23:55

 気がつくと私は駅前の広場に立っていた。いつの間にここまで戻ってきたのだろう。意識はハッキリしているし、さっきだって、記憶を無くすほどは飲んでいないはずだけれど。

 私は軽く頭を振って、駅舎に向かって歩き出す。とにかく今は家に帰らないといけない。

 

 雪はもう止んでいた。もしかして積もるかもしれないと思うほどだったのに、お店にいる間に全部溶けてしまったのか、どこにも雪は残っていない。辛うじて地面が濡れていて、それだけが、確かにさっきまで雪が降っていたことを示している。水たまりを避けながら私は歩いた。

 

 流石に終電はもう無いだろうけれど、タクシーは拾えるようになっただろうか。

 

 けれど、今から急いで帰っても、自宅に着くのは何時になることか。シャワーを浴びて化粧を落として、明日出すためにゴミをまとめて。溜まっている洗濯物は、また今度でいいか……。それに、ここからタクシーに乗ったら、一体いくら掛かるのだろう。そんなことを考えていると、自然に足取りも重くなる。

 

 ふと見上げると、高架線の向こうに眩い光が見えた。光はこちらに向かって近づいてくるみたいだった。電車がやってきたのだとすぐに分かる。

 

 あれ? と思って私は腕時計を見た。いくらダイヤが遅れているといっても、終電が残っているような時間では無かったはずなのに。

 

 さっきあのお店で見たときには、確かに十二時を回っていたはずだった。けれどいま、腕時計の針は十一時五十五分を指している。

 今から走れば、あの電車に間に合うかもしれない。

 

 そのとき私は、さっきの彼の言葉を思い出す。

 

「良いバーテンダーは、魔法が使えるんですよ」

 

 それから最後に飲んだ、シンデレラの爽やかさも。

 

 コートのポケットに手を入れると、何かが手に触れた。取り出してみるとそれは一枚の名刺だった。いつの間に貰ったのだろう。考えてみるけれど、まるで思い出せない。

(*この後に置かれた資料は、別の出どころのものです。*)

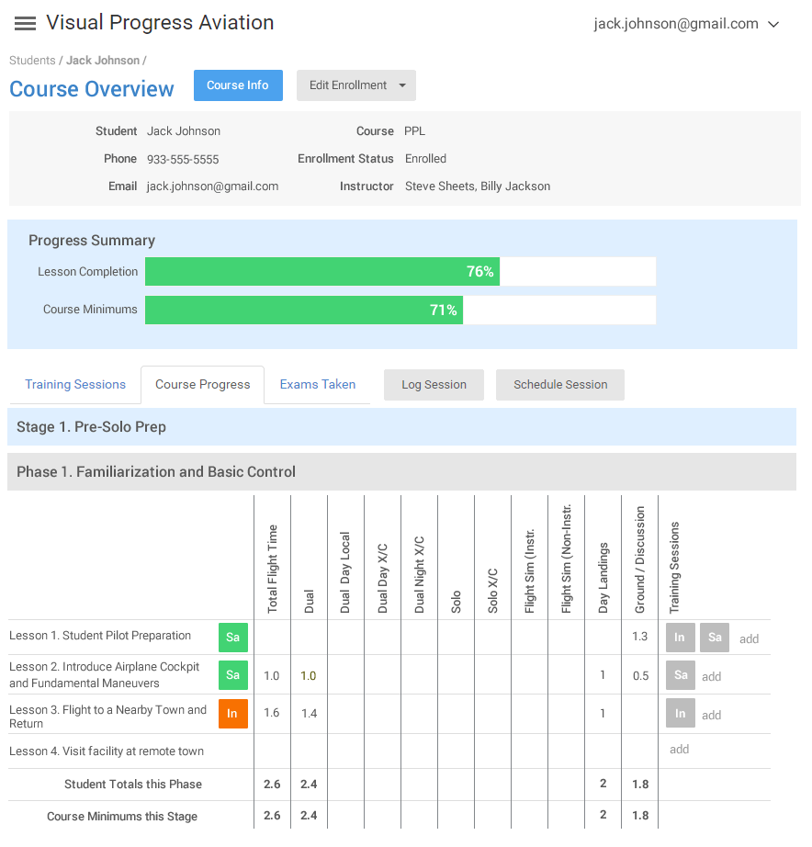
Task: Open the hamburger navigation menu
Action: 25,23
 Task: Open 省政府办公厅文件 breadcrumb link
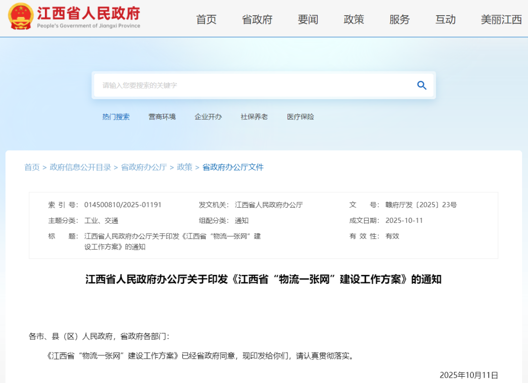coord(233,167)
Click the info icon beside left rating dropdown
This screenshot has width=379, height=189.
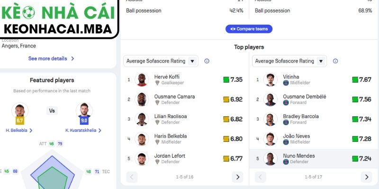click(207, 61)
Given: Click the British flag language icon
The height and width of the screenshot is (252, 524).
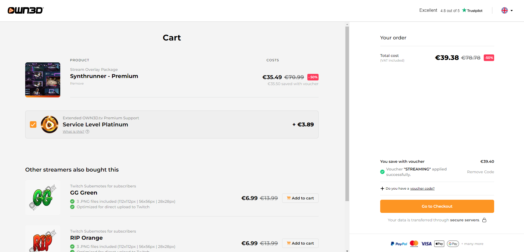Looking at the screenshot, I should pos(504,10).
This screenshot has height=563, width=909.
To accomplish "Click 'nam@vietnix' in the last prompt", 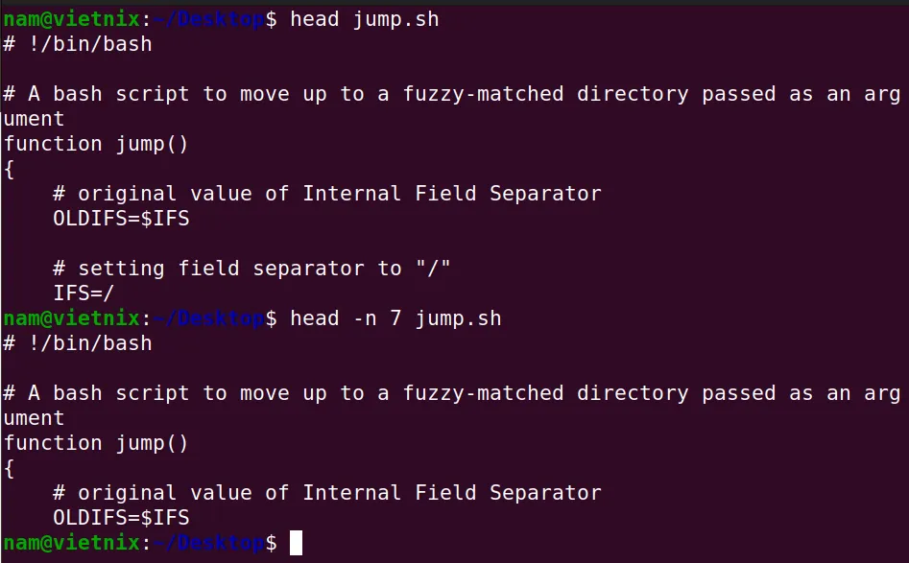I will pyautogui.click(x=71, y=543).
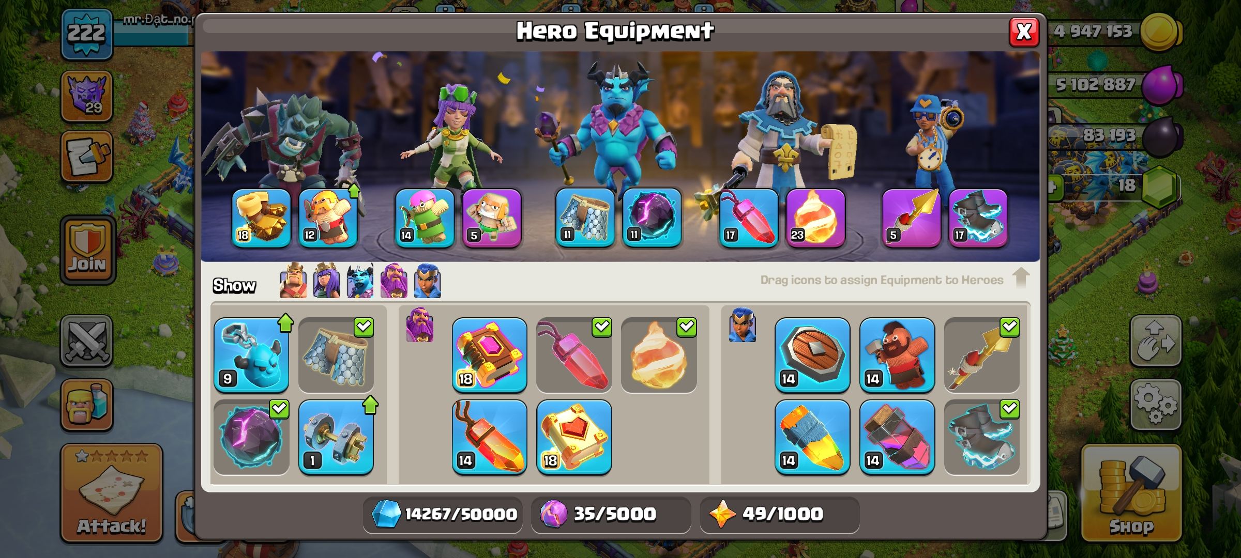1241x558 pixels.
Task: Open the Shop button
Action: pos(1131,493)
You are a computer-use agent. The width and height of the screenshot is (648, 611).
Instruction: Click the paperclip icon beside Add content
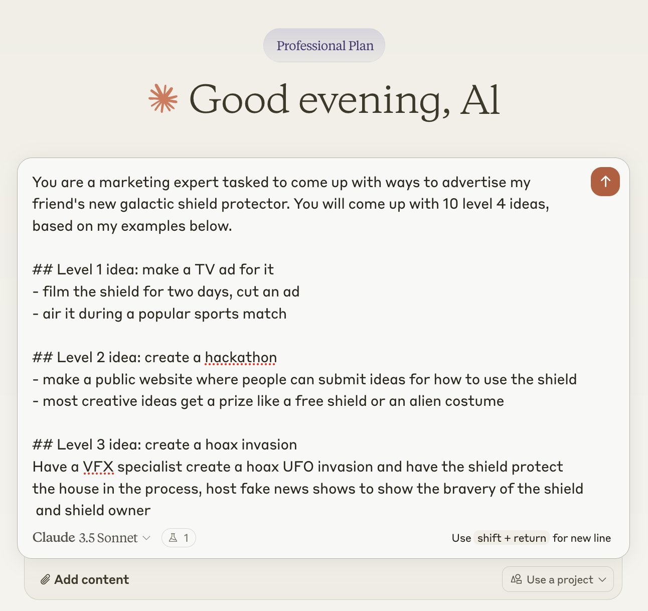click(45, 579)
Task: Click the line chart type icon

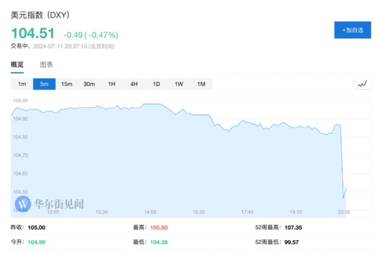Action: [x=362, y=84]
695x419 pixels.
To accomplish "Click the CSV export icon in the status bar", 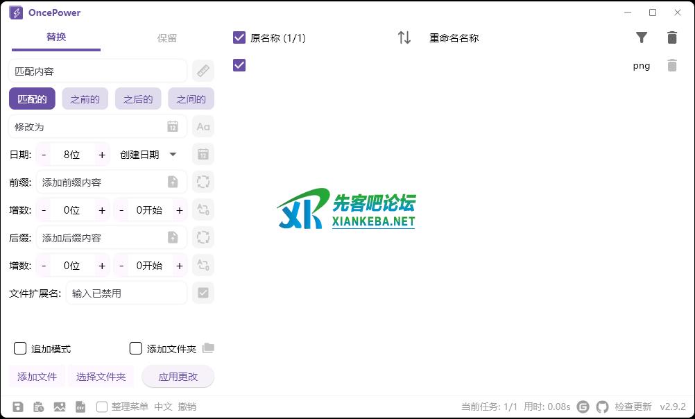I will pyautogui.click(x=81, y=407).
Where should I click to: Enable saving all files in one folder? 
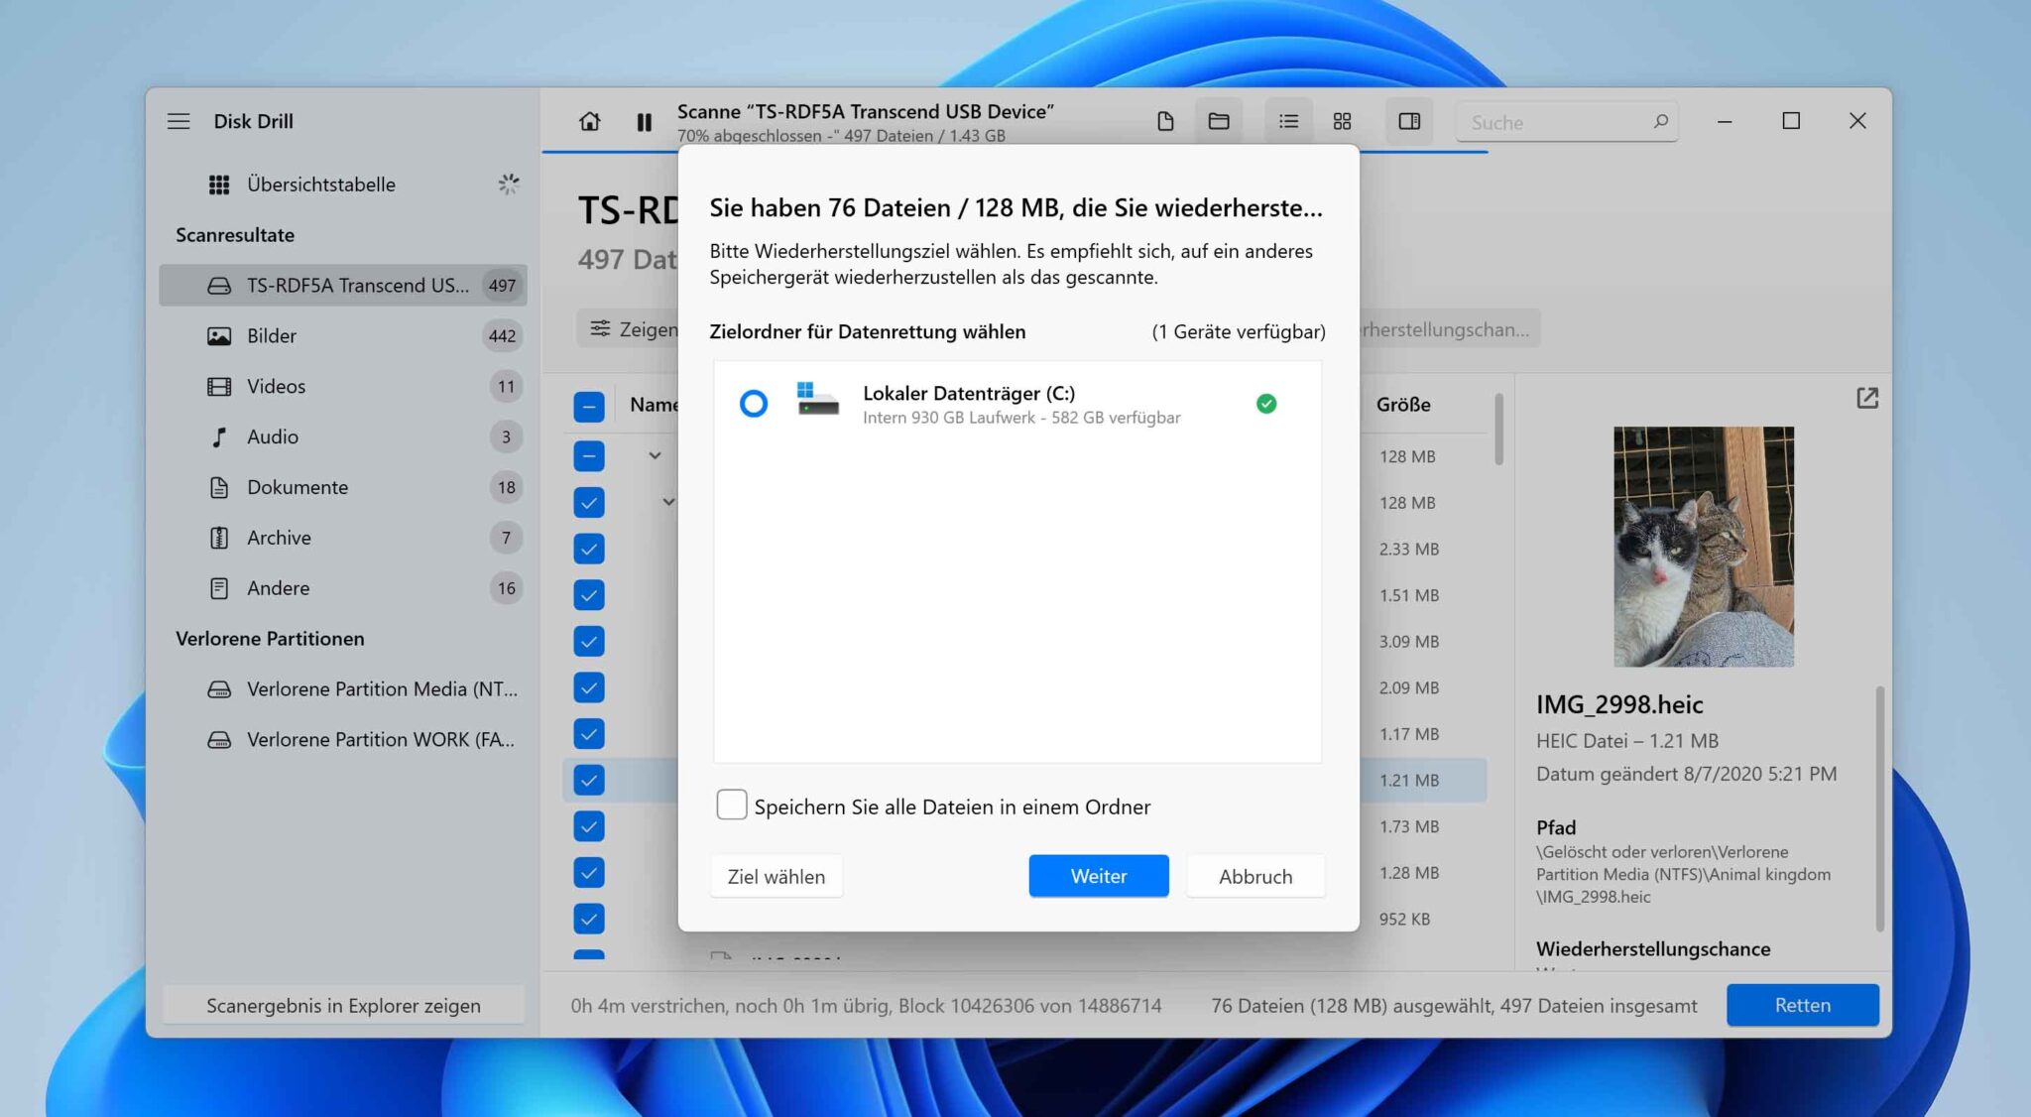point(732,805)

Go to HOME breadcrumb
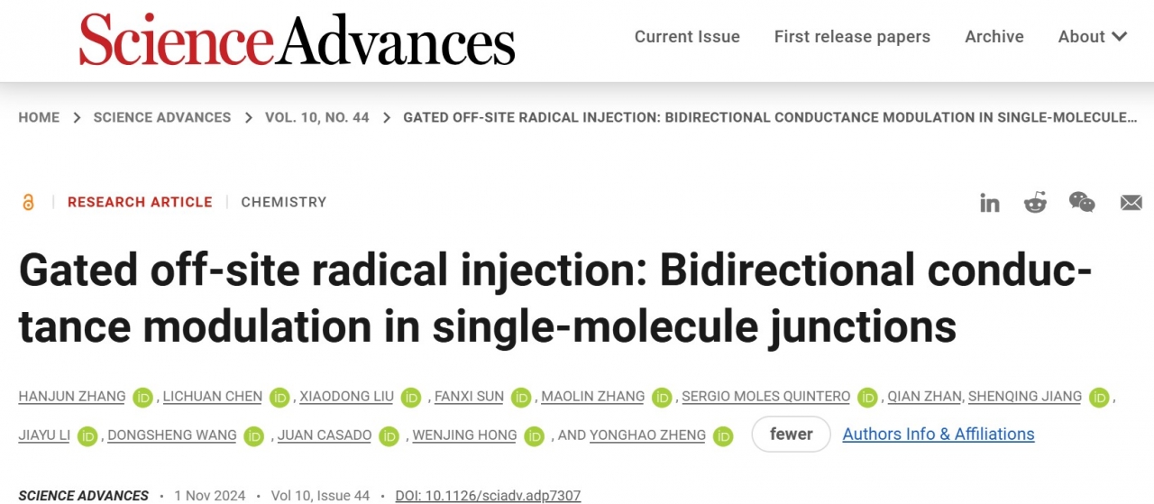click(39, 117)
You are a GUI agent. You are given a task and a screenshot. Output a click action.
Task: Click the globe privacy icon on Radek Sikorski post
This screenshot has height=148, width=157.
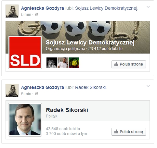point(36,93)
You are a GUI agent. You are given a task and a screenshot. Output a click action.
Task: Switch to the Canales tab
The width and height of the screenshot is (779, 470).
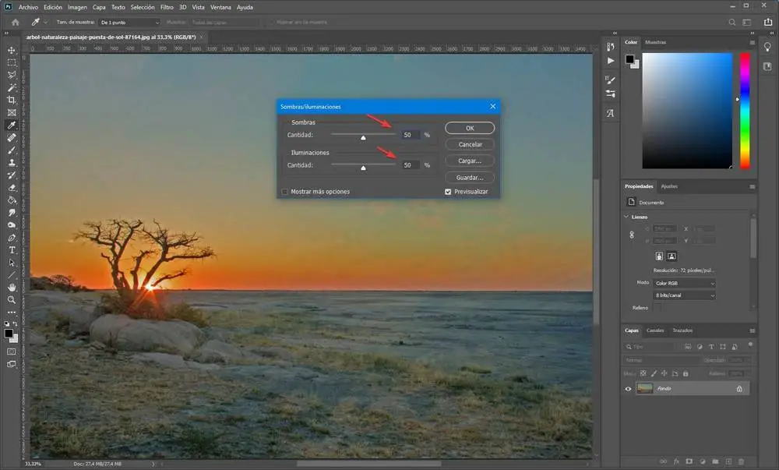click(655, 330)
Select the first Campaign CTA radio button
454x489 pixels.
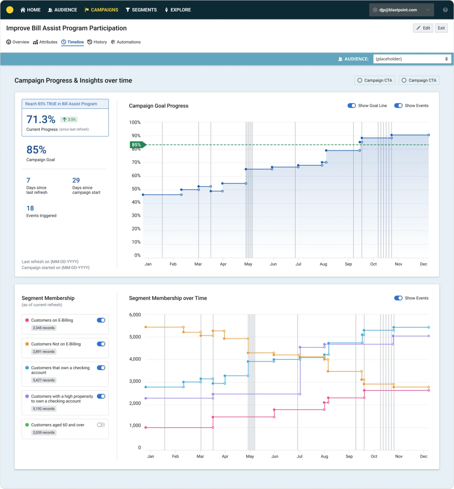tap(359, 80)
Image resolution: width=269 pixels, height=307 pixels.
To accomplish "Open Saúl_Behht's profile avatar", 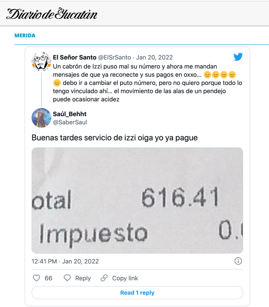I will pyautogui.click(x=41, y=118).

 名刺には、彼のことなのだろう「フィル」という何の肩書も無い名前と、手書きのメッセージで『また魔法が御入用の際は是非どうぞ』という一文が添えられていた。

 

 それを見て私は小さく笑ってしまう。

 

 もしかすると、彼は本当に魔法使いだったのかもしれない。

 美味しいカクテルを作ることもそうだけれど、きっと彼の魔法は、それだけじゃなくて──

 

 私はヒールを軽く鳴らして、少し軽くなった心のままにホームに続く階段を駆け上がった。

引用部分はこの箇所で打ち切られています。